I do my best not to cringe or grin awkwardly at my friend as she continues to describe her daily Kegel exercise routine. I don’t live under a rock. I’ve heard of Kegel exercises before. However, I had always considered the exercise to be something pregnant women do to prepare for labor, or other women do to improve their sex life. Then she said something that really struck me, and I couldn’t hold back my shock:
“My husband does them too.”
That was enough for me to decide to investigate. Were there actual benefits to performing Kegel exercises for anyone, even men? I consulted trusty “Dr. Google,” the source of about 80 percent of my medical wisdom (that qualifies, right?), to find out more about Kegel exercises and their benefits for women–and men.
Strengthening the pelvic floor muscles
The pelvic floor is responsible for supporting several internal organs in the lower abdomen of both men and women. Several factors can weaken the pelvic floor muscles, causing them to stretch out and lack supporting strength.

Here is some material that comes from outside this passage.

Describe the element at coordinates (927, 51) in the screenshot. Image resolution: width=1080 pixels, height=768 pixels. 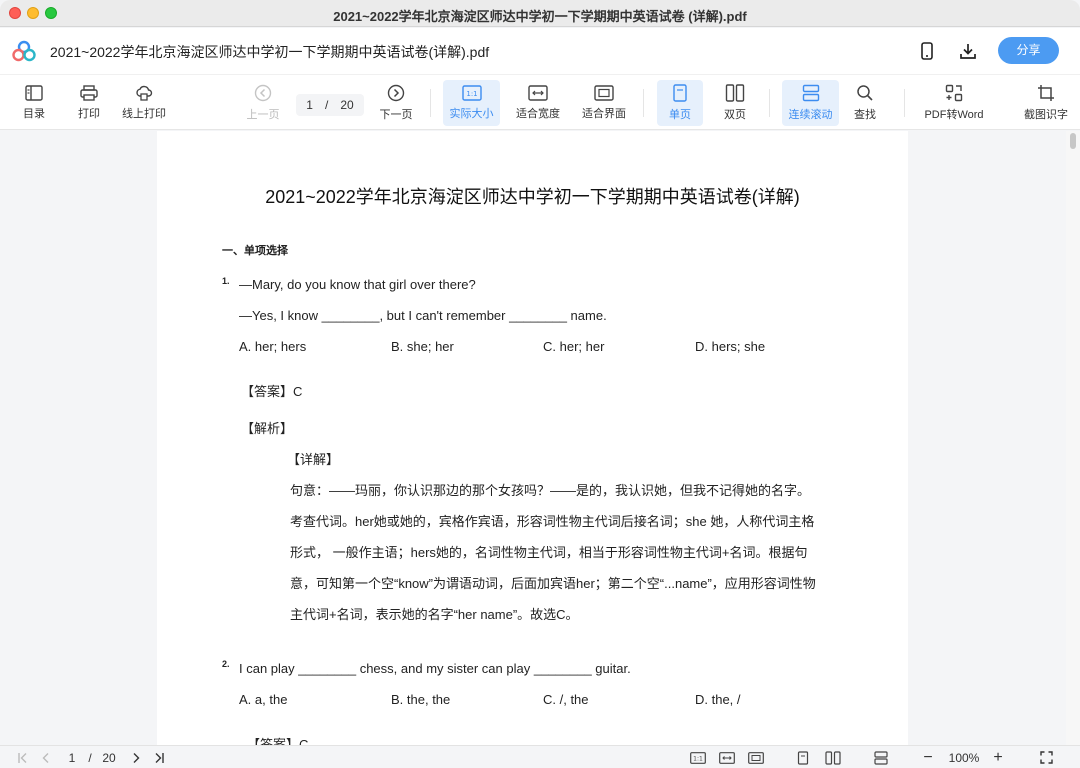
I see `phone-icon` at that location.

Aging and weight gain are just a couple of the most common factors that cause this weakening, which can lead to urinal incontinence. For women specifically, pregnancy and childbirth can also cause a drastic decrease in pelvic floor strength. Since these muscles are responsible for supporting the weight of the bladder, womb, and bowels, a weak pelvic floor can lead to a drop or lowering of these organs into the woman’s vagina, leading to conditions such as uterine prolapse. Not only is this uncomfortable but it can also lead to other health issues later in life.
For men, prostate surgeries and other issues can lead to pelvic floor issues, making Kegel exercises beneficial for men too. I suppose my friend and her husband weren’t totally off their rocker…
So…how do you do them?
Kegel exercises can be simple, but they are also easy to do incorrectly. The most straightforward way to understand the process of strengthening your pelvic floor is to practice clenching the pelvic muscles for a few seconds at a time, and then releasing. This process works for both men and women. Finding those muscles may be difficult for some, but the simplest way to locate the proper muscles is to attempt to stop urinating when you are mid-flow. Be advised though, holding in your urine isn’t something you should do repeatedly, as stopping your urine flow repeatedly can lead to other health issues in both men and women. Therefore, once you get the hang of it, only perform Kegel exercises when your bladder is empty.
If you are unsure whether or not you have properly located your pelvic floor muscles or whether or not you are clenching them correctly, you can always ask your doctor. They are likely to be more qualified than Dr. Google…I guess. They can locate the exact muscles you should be aiming for, and they can also help you to practice clenching them correctly.
The benefits of Kegels aren’t evident immediately. It may take weeks to see real results, but keep it up. Even if you don’t see any real improvements to incontinence or other health issues you may be having, you at least won’t see any negative side effects from performing Kegels properly.